By the time McCartney departed the band, Beaumont writes that Ono had begun “answering for John Lennon in band meetings”.
The Beatles, he adds, “had become a bristling tangle of ego, insecurity, frustration, hard-drug addiction, spiritual confusion, miscommunication and thinly veiled hostility”.
Meanwhile, Rolling Stone adds, McCartney also wanted to cut ties with Klein and the band’s record label Apple, reporting that he did not want his manager to have any “say about his music or to share in his profits”.
The Beatles, the magazine says, were divided over Klein, with Harrison reportedly responding to McCartney’s concerns by saying: “You’ll stay on the fucking label. Hare Krishna.”
Reporting on the band’s collapse on the day McCartney left, The Guardian said: “He did not have any relationship with Mr Alan Klein, the Beatles business manager [and] that Mr Klein did not represent him in any way.”
What was the reaction?
“Paul McCartney confirmed yesterday that he had broken with the Beatles,” the Guardian said at the time. “But it seems certain that even if he wants to, circumstances will prevent him from straying too far.”
The Independent reports that the news saw “fans and reporters gathered outside the offices of Apple Corps at 3 Savile Row, distraught or eulogising”.
“The event is so momentous that historians may, one day, view it as a landmark in the decline of the British Empire,” reported CBS News. “The Beatles are breaking up.”
Speaking to the Guardian, musician Paul Weller, who was 11 at the time, said: “I can remember seeing a headline: ‘Paul – I Quit’ on that fateful day.
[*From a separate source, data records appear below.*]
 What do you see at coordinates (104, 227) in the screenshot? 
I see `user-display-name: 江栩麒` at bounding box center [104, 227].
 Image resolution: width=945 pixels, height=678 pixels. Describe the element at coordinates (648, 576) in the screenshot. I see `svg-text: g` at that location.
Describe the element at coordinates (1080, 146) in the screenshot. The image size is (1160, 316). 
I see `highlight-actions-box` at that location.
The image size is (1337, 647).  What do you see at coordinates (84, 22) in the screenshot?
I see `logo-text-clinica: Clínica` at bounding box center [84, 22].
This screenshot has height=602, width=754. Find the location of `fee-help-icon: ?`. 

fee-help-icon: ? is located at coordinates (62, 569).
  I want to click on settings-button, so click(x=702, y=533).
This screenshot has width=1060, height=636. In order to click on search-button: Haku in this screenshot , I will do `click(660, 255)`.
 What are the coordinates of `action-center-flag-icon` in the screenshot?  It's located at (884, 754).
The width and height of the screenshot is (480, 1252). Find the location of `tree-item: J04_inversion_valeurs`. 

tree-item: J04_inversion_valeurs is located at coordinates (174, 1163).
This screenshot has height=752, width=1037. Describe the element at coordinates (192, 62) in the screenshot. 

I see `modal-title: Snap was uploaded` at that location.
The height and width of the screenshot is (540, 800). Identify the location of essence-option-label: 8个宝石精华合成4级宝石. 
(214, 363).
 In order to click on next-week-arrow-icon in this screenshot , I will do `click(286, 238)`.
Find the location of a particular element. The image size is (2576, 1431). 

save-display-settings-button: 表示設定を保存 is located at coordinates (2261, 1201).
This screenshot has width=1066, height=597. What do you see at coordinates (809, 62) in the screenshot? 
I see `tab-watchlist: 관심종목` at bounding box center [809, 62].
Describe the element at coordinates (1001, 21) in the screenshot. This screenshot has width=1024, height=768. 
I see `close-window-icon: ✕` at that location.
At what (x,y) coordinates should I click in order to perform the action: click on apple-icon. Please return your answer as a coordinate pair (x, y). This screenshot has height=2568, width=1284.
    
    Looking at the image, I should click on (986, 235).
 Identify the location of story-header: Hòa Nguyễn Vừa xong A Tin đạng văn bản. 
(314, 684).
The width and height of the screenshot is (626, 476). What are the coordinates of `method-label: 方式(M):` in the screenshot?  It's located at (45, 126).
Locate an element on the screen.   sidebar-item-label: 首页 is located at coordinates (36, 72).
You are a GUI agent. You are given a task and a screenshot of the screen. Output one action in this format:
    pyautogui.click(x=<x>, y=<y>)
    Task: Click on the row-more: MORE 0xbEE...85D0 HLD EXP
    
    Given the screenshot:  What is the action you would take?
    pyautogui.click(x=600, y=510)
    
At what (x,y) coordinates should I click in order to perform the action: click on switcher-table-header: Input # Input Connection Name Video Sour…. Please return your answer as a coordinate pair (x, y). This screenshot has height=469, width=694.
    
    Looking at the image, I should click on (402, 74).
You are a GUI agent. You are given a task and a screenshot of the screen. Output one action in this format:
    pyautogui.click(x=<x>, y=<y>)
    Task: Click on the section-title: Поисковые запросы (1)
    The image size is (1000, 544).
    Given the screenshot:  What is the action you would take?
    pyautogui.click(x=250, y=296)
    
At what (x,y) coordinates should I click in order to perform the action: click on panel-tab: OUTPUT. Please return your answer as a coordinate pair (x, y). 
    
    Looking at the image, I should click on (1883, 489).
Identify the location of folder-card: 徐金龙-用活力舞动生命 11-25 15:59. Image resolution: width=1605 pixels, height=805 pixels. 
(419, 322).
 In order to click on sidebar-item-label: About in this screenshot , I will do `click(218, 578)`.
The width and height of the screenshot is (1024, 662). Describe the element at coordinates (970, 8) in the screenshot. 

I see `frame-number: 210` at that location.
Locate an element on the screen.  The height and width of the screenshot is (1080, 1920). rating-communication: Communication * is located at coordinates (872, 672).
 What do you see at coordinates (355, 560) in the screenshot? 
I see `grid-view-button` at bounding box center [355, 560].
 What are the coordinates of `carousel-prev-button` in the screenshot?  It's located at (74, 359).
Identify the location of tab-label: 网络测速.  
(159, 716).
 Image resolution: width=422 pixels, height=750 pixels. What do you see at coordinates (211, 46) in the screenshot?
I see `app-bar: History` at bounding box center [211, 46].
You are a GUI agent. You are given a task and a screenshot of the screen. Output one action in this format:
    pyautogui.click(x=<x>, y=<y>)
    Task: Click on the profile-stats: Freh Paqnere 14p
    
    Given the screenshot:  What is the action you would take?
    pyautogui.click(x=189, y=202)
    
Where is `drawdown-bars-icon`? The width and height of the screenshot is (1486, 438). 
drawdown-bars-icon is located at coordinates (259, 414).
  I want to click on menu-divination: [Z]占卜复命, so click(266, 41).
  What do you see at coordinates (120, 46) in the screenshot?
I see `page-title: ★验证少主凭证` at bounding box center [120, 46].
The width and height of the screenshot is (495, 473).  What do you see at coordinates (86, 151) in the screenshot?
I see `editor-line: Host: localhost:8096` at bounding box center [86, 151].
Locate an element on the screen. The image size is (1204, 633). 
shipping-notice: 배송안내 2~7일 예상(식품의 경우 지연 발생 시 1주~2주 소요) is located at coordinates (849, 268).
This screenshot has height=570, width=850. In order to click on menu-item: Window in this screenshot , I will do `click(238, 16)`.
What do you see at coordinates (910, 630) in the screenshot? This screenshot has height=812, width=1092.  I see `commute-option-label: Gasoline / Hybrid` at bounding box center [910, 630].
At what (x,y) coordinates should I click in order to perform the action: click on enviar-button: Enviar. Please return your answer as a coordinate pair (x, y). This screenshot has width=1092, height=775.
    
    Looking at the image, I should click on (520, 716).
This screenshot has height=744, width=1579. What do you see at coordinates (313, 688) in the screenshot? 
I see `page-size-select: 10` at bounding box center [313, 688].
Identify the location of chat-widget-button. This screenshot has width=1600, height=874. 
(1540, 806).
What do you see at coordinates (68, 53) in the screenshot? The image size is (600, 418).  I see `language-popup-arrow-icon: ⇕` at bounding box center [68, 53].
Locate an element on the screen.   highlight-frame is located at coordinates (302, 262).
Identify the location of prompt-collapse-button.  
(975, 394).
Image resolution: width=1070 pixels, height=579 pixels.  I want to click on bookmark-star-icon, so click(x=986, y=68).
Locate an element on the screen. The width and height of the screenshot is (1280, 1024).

I couldn’t make sense of it. I was shattered. The Beatles were my entire universe.”
“A generation was plunged into shock and mourning,” Beaumont writes.
“For almost a decade, through the Beatles and their acolytes, music had owned the world; for many this felt like a full stop not just on the greatest band in history, but on the onward rush of an evolving, revolutionary youth culture.”